而要回答以上的問題，要知道很多 factors 會影響設計整個系統的方向：

including the skills and experience of the people involved
legacy system dependencies
the timescale for delivery
your organization’s tolerance of different kinds of risk
regulatory constraints

根據不同的因素影響，就會影響我們設計出來的系統走向。

那麼，在想出這些 factor 的答案前的前置知識在於，我們必須要先了解何謂 Reliability,Scalability,Maintainability。

Reliability

The system should continue to work correctly (performing the correct function at the desired level of performance) even in the face of adversity (hardware or software faults, and even human error)

根據這句話整理了以下四個特點：

The application performs the function that the user expected.
It can tolerate the user making mistakes or using the software in unexpected ways.
Its performance is good enough for the required use case, under the expected load and data volume.
The system prevents any unauthorized access and abuse.

那麼重點在於即使系統遇到了一些 faults，整個系統也應該能夠持續運作，也就是說我們必須設計一些容錯的操作，當然不是每個錯誤都是可以被容錯的，我們要著重於哪些 faults 是可以避免的。

這邊提一下 fault 與 failure 的差別：

A fault is usually defined as one component of the system deviating from its spec
a failure is when the system as a whole stops providing the required service to the user.

如果要測試 fault 發生時系統有正確的容錯處理，可以使用 netflix 開源的 Chaos Monkey 來測試，常常 fault 處理不好，很有可能我們的錯誤處理設計不當所導致的。

那麼接著來介紹硬體與軟體個自會遇到的 faults 類型。

Hardware Faults

Hard disks crash
RAM becomes faulty
the power grid has a blackout,
someone unplugs the wrong network cable

那麼這邊介紹一下硬體發生的錯誤，會使用一個公式：MTTF

產品故障前平均時間：指一個系統工作直到發生失效的期望時間，這表示此系統僅能失效一次且不可修復，對於不可修復的系統而言，MTTF 為系統可靠度中極為重要的指標。

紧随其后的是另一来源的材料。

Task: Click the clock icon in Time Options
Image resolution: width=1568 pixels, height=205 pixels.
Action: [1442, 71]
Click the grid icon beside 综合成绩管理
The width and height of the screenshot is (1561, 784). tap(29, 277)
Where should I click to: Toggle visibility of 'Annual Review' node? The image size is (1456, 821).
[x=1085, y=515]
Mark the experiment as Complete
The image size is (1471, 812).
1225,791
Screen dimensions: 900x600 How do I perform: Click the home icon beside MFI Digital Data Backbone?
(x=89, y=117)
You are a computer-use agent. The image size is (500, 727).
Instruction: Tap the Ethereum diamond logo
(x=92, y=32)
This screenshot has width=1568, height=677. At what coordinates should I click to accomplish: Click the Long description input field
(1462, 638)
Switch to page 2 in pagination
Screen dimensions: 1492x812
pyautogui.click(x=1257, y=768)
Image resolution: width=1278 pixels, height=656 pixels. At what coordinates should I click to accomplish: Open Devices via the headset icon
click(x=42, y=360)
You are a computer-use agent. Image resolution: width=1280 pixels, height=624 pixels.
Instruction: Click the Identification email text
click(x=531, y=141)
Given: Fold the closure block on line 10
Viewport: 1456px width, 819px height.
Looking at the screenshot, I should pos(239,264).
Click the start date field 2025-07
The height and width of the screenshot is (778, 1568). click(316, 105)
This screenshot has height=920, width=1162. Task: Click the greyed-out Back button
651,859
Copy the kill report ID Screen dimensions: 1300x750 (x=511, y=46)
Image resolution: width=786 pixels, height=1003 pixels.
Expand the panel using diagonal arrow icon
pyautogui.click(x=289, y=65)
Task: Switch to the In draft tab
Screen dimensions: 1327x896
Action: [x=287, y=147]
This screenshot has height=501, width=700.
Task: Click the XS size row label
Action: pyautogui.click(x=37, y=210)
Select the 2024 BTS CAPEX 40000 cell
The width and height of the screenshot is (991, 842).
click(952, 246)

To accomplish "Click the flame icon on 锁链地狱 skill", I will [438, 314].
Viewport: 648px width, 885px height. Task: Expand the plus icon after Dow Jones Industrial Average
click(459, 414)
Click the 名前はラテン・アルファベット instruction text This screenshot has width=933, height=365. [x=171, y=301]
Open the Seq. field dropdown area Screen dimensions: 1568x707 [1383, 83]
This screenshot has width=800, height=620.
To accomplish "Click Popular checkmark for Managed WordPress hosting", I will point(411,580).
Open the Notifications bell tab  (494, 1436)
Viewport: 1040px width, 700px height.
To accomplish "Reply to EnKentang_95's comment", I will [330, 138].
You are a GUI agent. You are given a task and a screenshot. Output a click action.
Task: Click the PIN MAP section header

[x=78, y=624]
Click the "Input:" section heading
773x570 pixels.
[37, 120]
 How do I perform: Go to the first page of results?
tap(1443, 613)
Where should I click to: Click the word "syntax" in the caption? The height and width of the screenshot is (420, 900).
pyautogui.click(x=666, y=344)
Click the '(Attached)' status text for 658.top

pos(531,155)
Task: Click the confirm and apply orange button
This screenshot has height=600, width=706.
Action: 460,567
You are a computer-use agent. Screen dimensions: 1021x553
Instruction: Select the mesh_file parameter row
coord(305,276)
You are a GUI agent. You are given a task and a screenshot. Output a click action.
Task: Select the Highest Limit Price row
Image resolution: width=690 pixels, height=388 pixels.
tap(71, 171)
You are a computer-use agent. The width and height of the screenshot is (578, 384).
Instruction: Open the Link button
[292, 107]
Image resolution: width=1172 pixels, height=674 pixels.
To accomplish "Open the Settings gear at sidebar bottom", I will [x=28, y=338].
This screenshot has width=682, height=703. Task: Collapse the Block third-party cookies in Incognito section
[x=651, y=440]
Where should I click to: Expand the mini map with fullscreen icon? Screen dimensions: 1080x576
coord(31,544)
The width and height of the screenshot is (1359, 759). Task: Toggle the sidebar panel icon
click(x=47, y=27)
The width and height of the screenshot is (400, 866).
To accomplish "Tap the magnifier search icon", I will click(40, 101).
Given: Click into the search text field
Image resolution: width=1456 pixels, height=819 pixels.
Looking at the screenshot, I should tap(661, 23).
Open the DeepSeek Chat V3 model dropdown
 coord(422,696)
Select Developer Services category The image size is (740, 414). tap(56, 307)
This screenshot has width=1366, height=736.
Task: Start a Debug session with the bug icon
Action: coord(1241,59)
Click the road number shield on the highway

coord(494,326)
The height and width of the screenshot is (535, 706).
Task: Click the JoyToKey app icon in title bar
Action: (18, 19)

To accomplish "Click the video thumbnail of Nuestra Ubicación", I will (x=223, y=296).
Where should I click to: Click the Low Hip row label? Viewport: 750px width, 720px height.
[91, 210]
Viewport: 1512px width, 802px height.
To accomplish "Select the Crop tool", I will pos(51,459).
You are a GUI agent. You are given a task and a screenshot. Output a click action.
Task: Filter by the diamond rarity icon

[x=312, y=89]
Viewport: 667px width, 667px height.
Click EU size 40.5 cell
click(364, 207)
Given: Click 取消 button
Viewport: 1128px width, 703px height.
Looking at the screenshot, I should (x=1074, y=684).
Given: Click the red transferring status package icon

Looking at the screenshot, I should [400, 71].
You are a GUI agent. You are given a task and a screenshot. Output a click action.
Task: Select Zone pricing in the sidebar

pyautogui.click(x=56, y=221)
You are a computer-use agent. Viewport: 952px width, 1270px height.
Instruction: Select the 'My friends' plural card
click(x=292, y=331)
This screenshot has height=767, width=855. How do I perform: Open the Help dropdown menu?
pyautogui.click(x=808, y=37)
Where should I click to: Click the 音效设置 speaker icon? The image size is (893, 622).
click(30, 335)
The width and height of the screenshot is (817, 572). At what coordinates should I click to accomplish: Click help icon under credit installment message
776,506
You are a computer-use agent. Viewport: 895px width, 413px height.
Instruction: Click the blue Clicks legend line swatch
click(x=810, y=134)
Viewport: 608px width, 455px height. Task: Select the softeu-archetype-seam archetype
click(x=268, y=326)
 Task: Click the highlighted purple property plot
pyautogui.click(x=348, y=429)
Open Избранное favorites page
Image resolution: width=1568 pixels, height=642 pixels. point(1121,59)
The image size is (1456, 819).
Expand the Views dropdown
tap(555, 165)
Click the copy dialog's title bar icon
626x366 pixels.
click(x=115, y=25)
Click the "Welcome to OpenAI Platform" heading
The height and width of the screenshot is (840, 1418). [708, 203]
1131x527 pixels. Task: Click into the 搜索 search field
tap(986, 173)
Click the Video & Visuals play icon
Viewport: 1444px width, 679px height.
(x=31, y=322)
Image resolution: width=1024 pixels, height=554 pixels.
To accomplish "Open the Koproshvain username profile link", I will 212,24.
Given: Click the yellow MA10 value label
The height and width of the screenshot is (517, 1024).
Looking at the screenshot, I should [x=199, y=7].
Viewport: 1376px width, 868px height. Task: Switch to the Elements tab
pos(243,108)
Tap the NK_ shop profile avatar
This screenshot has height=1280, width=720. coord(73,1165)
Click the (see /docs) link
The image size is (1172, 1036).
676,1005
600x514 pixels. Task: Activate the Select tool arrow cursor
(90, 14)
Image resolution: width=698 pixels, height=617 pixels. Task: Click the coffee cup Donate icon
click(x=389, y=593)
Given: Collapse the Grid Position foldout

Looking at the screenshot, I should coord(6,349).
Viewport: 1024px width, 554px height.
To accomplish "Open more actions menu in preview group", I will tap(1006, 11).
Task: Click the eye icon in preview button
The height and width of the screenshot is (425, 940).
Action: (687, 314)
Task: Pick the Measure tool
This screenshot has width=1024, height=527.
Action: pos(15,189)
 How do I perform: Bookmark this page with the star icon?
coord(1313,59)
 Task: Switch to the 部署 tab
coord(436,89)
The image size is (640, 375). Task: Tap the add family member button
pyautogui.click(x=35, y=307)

根據研究指出 Hard disks are reported as having a mean time to failure (MTTF) of about 10 to 50 years，那麼根據這個公式可以知道，on a storage cluster with 10,000 disks, we should expect on average one disk to die per day。

而硬體的容錯方案，通常就是加入多個備用硬體，當有出現問題的時候，可以隨時做更換，保持 Reliability。

那因為是儲存資料，所以最重要的是如何保護我們的硬碟，如果是儲存資料的硬碟最好採用 RAID 機制來做，這邊我特別記錄一下何謂 RAID

RAID

根據維基資料：容錯式磁碟陣列（RAID, Redundant Array of Independent Disks），舊稱容錯式廉價磁碟陣列（Redundant Array of Inexpensive Disks），簡稱磁碟陣列。利用虛擬化儲存技術把多個硬碟組合起來，成為一個或多個硬碟陣列組，目的為提升效能或資料冗餘，或是兩者同時提升。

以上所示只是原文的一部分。